Truss’ £235m Environment Agency cut “doubled sewage discharge”, Labour says

© UK Parliament/Jessica Taylor

Labour has said that Liz Truss presided over a £235m cut to the Environment Agency that left monitoring staff in the “low hundreds” and “doubled sewage discharge”.

According to analysis of official figures, raw sewage discharge more than doubled from 14.7 per overflow in 2016 to 29.3 in 2021 after the Conservative leadership candidate cut £235m in “efficiency savings” from the Environment Agency’s budget while serving as the Environment, Food and Rural Affairs Secretary.

Labour’s Jim McMahon argued that the decision showed “her lack of foresight” and “care for the detail” and said his party would “address the challenges in our water supply system by strengthening regulation and ensuing that bosses of water companies are held to account legally and financially for their negligence”.

“Under the Tories, the country is facing a crisis in our water supply. Our water infrastructure is at bursting point with billions of litres of water being wasted every day and raw sewage being dumped into our waters,” the Shadow Environment, Food and Rural Affairs Secretary said.

The Environment Agency works with water companies to ensure they are closely monitoring and reporting back on their discharge activity. The government cut £80m from sewage monitoring as part of its £235 budget reduction in 2016.

The volume of raw or partially treated sewage pumped into the UK’s rivers and coastal waters has caused outrage in recent years.

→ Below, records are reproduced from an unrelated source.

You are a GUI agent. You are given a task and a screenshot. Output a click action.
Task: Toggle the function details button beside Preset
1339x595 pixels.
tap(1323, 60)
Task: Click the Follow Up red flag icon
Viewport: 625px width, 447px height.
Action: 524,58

Water companies have been criticised for not investing money back into infrastructure.

A spokesperson for No 10 said earlier this week that it is the “duty” of water firms to put customers before shareholders, adding: “We have been clear that the failure of water companies to adequately reduce sewage discharges is completely unacceptable.”

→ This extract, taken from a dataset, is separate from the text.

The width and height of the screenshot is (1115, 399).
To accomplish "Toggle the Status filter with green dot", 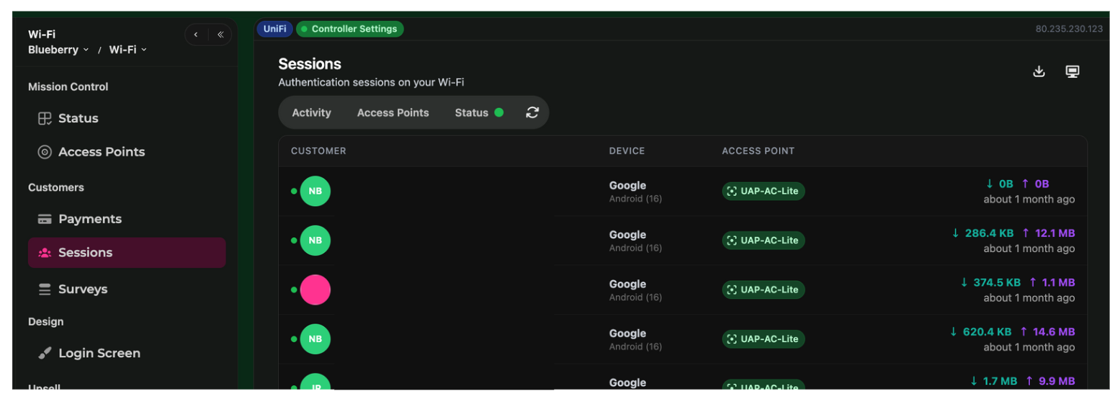I will point(478,112).
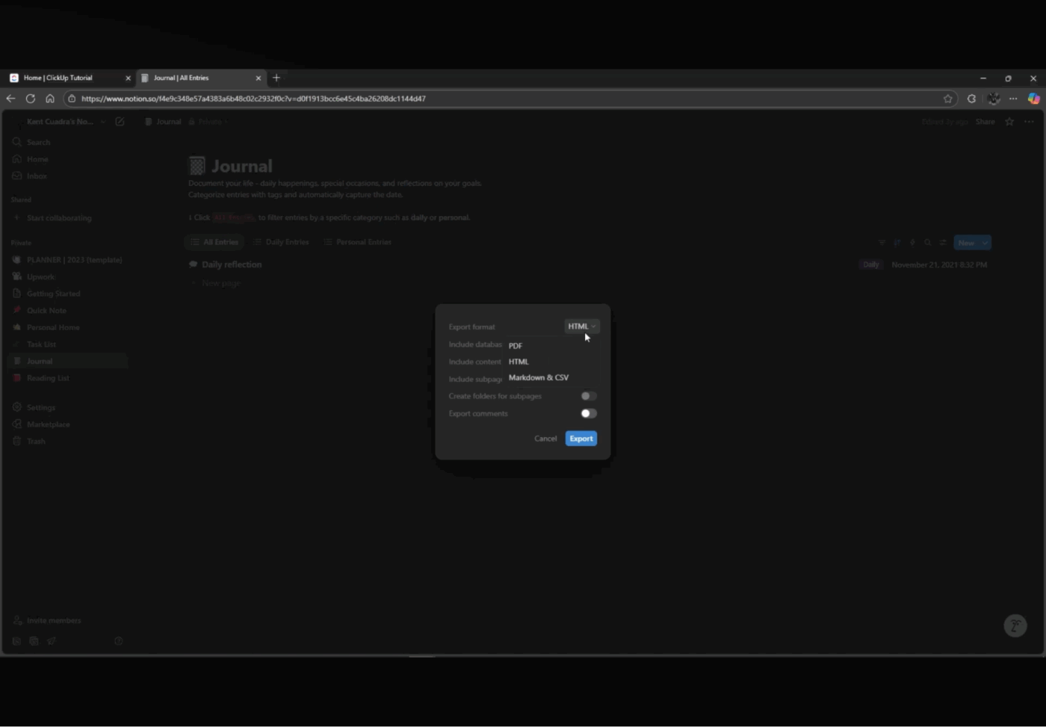Expand the workspace switcher for Kent Cuadra's Notion
The image size is (1046, 727).
pos(103,121)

The £235m Environment Agency cut overseen by Truss included a £24m reduction in a government grant for environmental protection, including surveillance of water companies to prevent the dumping of raw sewage, between 2014-15 and 2016-17, according to a report by the National Audit Office.

The figure represents almost a quarter of the funding cut from this area between 2010, when the grant stood at £120m, and 2020, by which time it had fallen to £40m.

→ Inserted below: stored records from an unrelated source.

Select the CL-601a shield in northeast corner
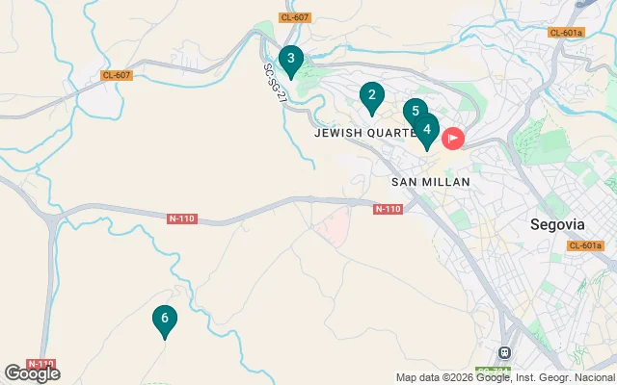The width and height of the screenshot is (617, 385). pyautogui.click(x=566, y=33)
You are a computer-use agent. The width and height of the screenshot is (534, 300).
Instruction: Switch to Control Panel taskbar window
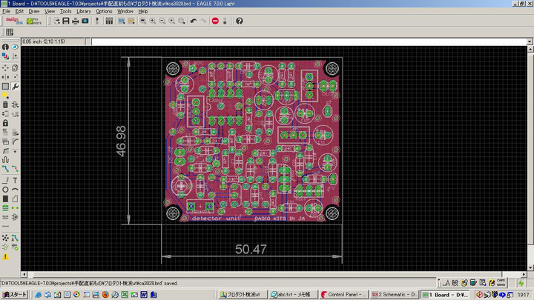344,295
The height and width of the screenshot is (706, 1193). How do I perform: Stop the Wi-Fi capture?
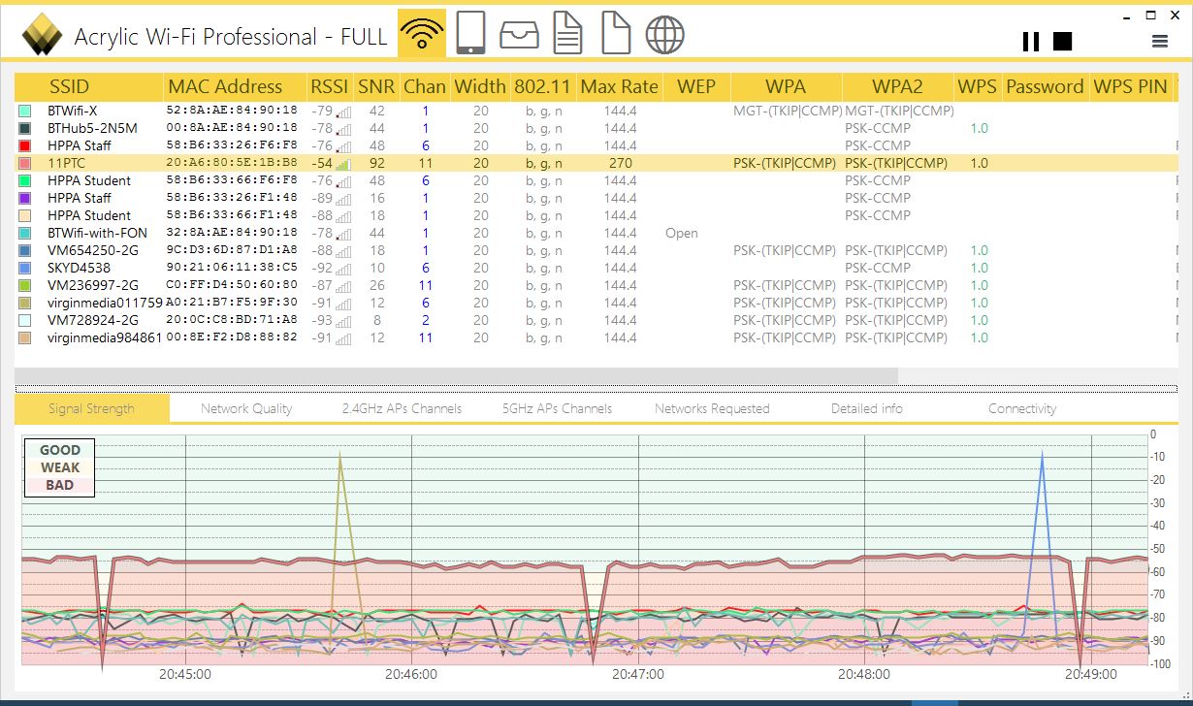(1063, 41)
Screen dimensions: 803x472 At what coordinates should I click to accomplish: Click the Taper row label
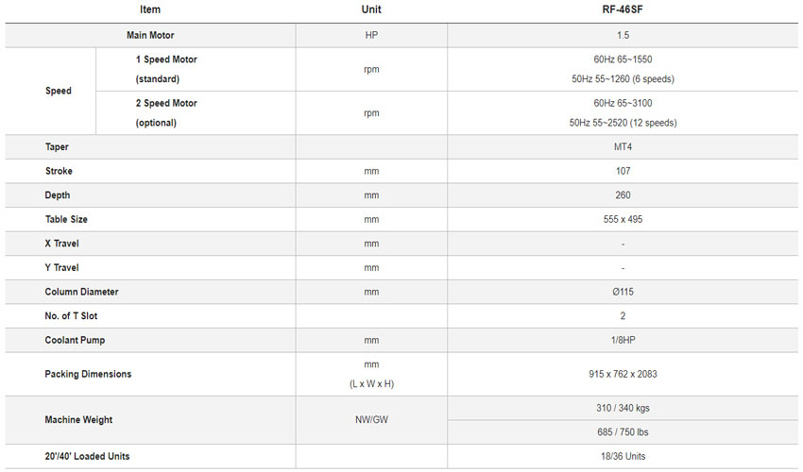(57, 147)
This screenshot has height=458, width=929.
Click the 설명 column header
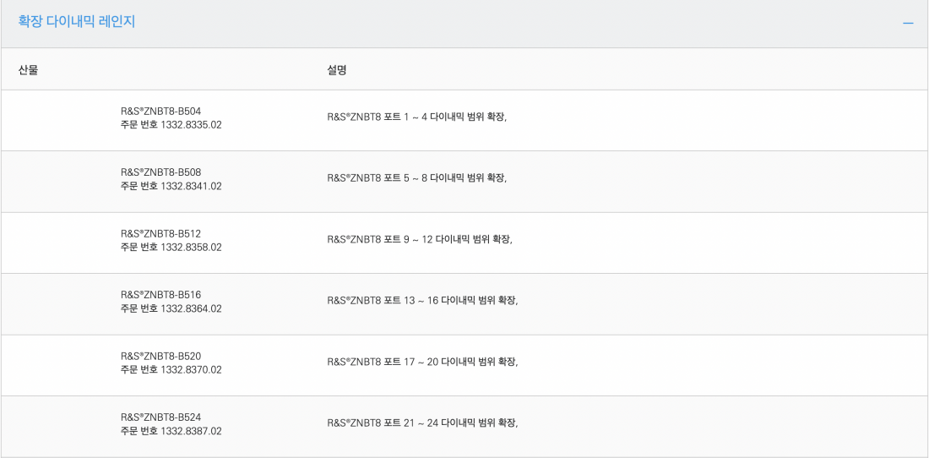coord(336,70)
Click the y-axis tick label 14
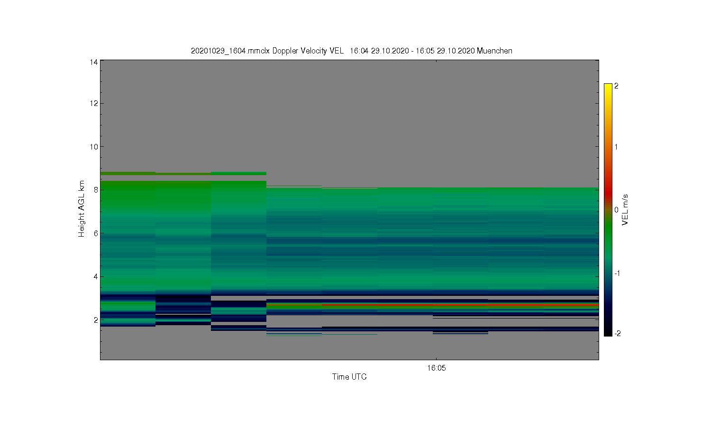The width and height of the screenshot is (711, 426). [94, 62]
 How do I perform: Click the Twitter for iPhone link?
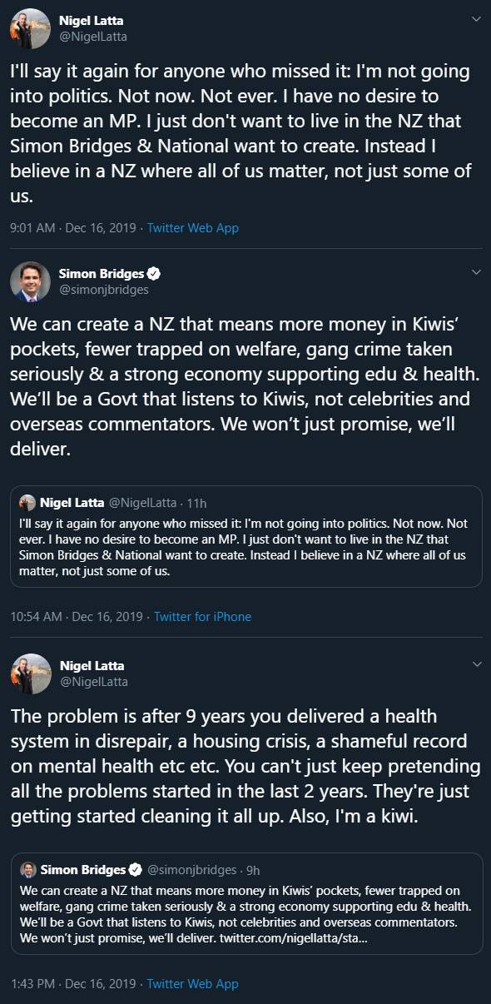[201, 617]
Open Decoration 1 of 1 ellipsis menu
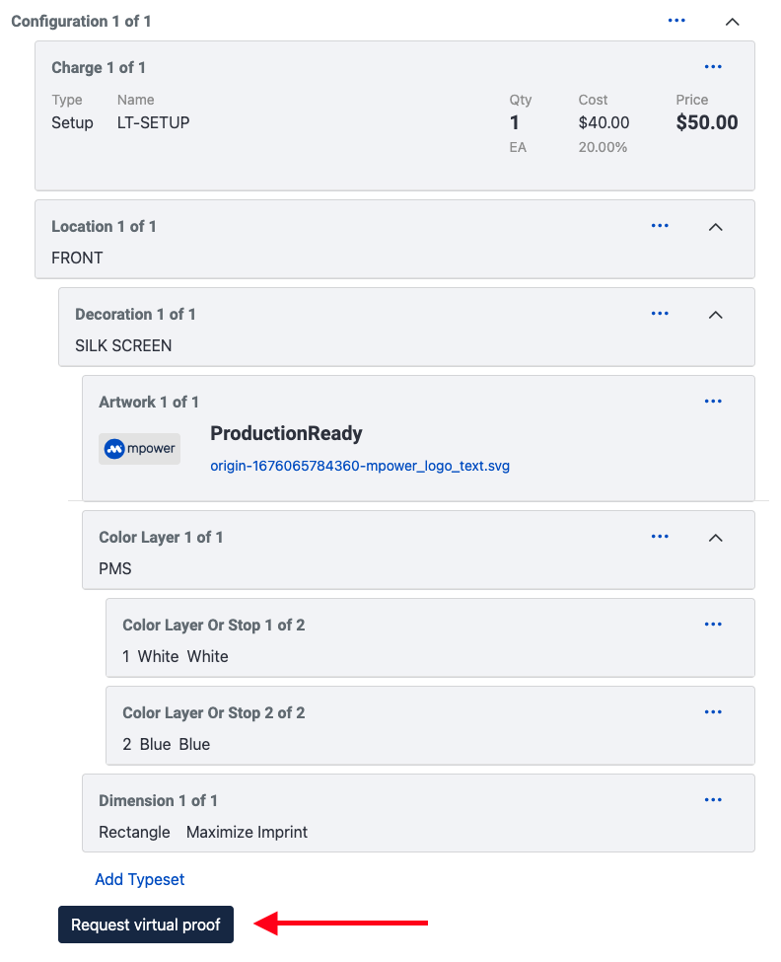 (x=660, y=314)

Research recently found that 24% of sewage overflow pipes at popular seaside resorts in England and Wales have monitors that are faulty or do not have monitors at all, which means people could be unknowingly swimming in human waste.

MPs rejected an amendment last year that would have legally required water companies to reduce the amount of sewage discharged into UK waterways. 265 Tories voted against the Lords amendment to the environment bill, sparking a backlash from campaigners and activists.

The amendment would have required companies to “take all reasonable steps to ensure untreated sewage is not discharged from storm overflows”. The government removed this change with the backing of 265 votes to 202.

Conservative Rebecca Pow claimed at the time that the move would cost between an £150bn and £660bn and the minister argued that overflows “should potentially always remain” as an emergency measure in the event of flooding

Labour voted against the government. Luke Pollard told parliament that the party would have “sympathy” for the government if discharges only happened in “extreme circumstances” – but instead said the reality was that they are a “daily, regular, continual occurrence” and that this is “unacceptable”.